Solved

inner join vs. select where in

Posted on 2000-03-17
12
1,738 Views
Last Modified: 2008-03-10
Just curious:

Is there a difference in the way Access handles inner joins and nested queries?
If so, does this difference influence performance?

Example:

Inner Join:

SELECT tbl_Product.Product_ID FROM tlu_ProductType INNER JOIN tbl_Product ON tlu_ProductType.ProductType_ID = tbl_Product.ProductTypeID WHERE tlu_ProductType.ProductType="Game";

Nested query:

SELECT tbl_Product.Product_ID FROM  tbl_Product WHERE tbl_Product.Product_ID IN (SELECT tlu_ProductType.ProductType_ID FROM tlu_ProductType WHERE tlu_ProductType.ProductType="Game")
0
Comment
Question by:pietjepuk
  • 4
  • 3
  • 2
  • +3
12 Comments
 
LVL 6

Expert Comment

by:simonbennett
ID: 2627255
My petty conjecture...

A nested query explicits requires 2 SQL processes on the DB. I would be suprised if the Join syntax simply masked this - more likely it will only need to complete 1 pass.

Therefore I vote Join is faster than Nested.

Simon
0
 
LVL 10

Expert Comment

by:paasky
ID: 2627374
Hello pietjepuk,

I usually use EXISTS instead of JOIN / IN (reason might be my Oracle background):

SELECT P.Product_ID
FROM   tbl_Product AS P
WHERE EXISTS
  (SELECT 'x'
   FROM tbl_ProductType AS T
   WHERE T.ProductType = "Game"
   AND   T.ProductTypeID = P.ProductTypeID);

This is very efficient method of getting data when the table in subquery is large and it's indexed properly.

Regards,
Paasky
0
 
LVL 142

Accepted Solution

by:
Guy Hengel [angelIII / a3] earned 100 total points
ID: 2627544
INNER JOIN will generally be faster, for individual queries you might determine the Execution Plan to check if it is true (only if the query runs slow)
IN will do the subselect once (if there is no correlation) and for every row (when the subquery is correlated), which may result in faster execution if subquery returns very few rows
EXISTS is similar to an correlated IN, but a little bit faster, as the subquery stops whenever a row is found)
0
Ransomware: The New Cyber Threat & How to Stop It

This infographic explains ransomware, type of malware that blocks access to your files or your systems and holds them hostage until a ransom is paid. It also examines the different types of ransomware and explains what you can do to thwart this sinister online threat.  

 
LVL 142

Expert Comment

by:Guy Hengel [angelIII / a3]
ID: 2627557
NOTE:
if you want to use NOT (either for exists, in ..) then you may choose the following option:

Original QUERY:
SELECT * FROM CLIENTS
WHERE ClientID NOT IN ( SELECT ClientID FROM ORDERS )
New Query Batch (use a stored procedure):
CREATE TABLE #tmp ( CLIENTID INT )
INSERT #tmp SELECT CLIENTID FROM ORDERS
DELETE #tmp
FROM #tmp JOIN ORDERS ON ORDERS.ClientID = #tmp.ClientID
SELECT CLIENTS.*
FROM CLIENTS JOIN #tmp ON CLIENTS.ClientID = #tmp.ClientID
DROP TABLE #tmp

These are more statements, and you may still add some slight improvements, but basically this is the best option WHEN NEEDING TO DO  "NOT IN"
0
 
LVL 7

Expert Comment

by:Believer
ID: 2627789
In my experience, what you refer to as a nested query is tons slower than the join.  It wouldn't surprise me, though, if my past experience was due to lack of proper indexing, as paasky suggests.  I, too, vote for the inner join.
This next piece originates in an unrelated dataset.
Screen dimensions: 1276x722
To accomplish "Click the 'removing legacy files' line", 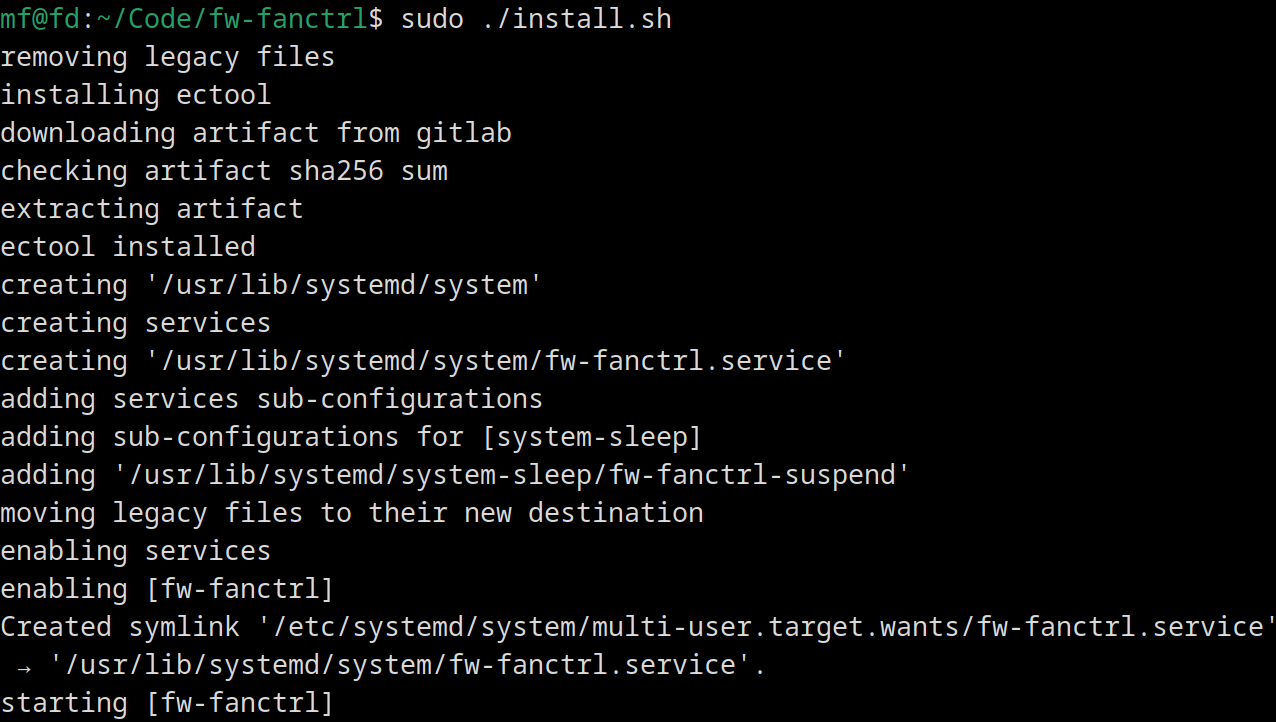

(Hey everybody, help me out here... I'd call pietjepuk's 2nd example a "subselect."  To me a nested query is a (saved) query within a query.)
0
 
LVL 10

Expert Comment

by:paasky
ID: 2627907
One more addition to my comment.

My suggestion for using EXISTS is for cases where there's more than one ProductTypeName = "Game" record in tbl_ProductType and you want to select records from tbl_Product which belong in any "Game" type product group.

For eg. I might have these records in tbl_product type:

ProductTypeID   ProductTypeName  ProductTypeClass
1               Game             Adventure
2               Game             RGB
3               Game             Simulation
....

If there's only one "Game" record in product type table, then - of course - I would use JOIN because it's faster in that case and certainly not IN or EXISTS.

For eg.

SELECT P.Product_ID
FROM   tbl_Product AS P,
       tbl_ProductType AS T
WHERE  T.ProductType = "Game"
AND    T.ProductTypeID = P.ProductTypeID;

Paasky
0
 
LVL 1

Author Comment

by:pietjepuk
ID: 2628056
Thanks for the quick responses.

The subquery returns 1 record from tlu_ProductType. tlu_ProductType is a small table and tbl_Product is a (relatively) large table. Small and large refers to both the number of fields and the amount of data.

angelIII and paasky, if I understand you both correctly your comments claim the opposite. According to angelIII's first comment SELECT IN might perform better than INNER JOIN if the subquery returns few rows, and EXISTS performs better than a correlated SELECT IN. This means that in this specific situation EXISTS might prove to be my best option? Paasky advises to use EXISTS only if the subquery returns many (more than one) rows. A bit confusing...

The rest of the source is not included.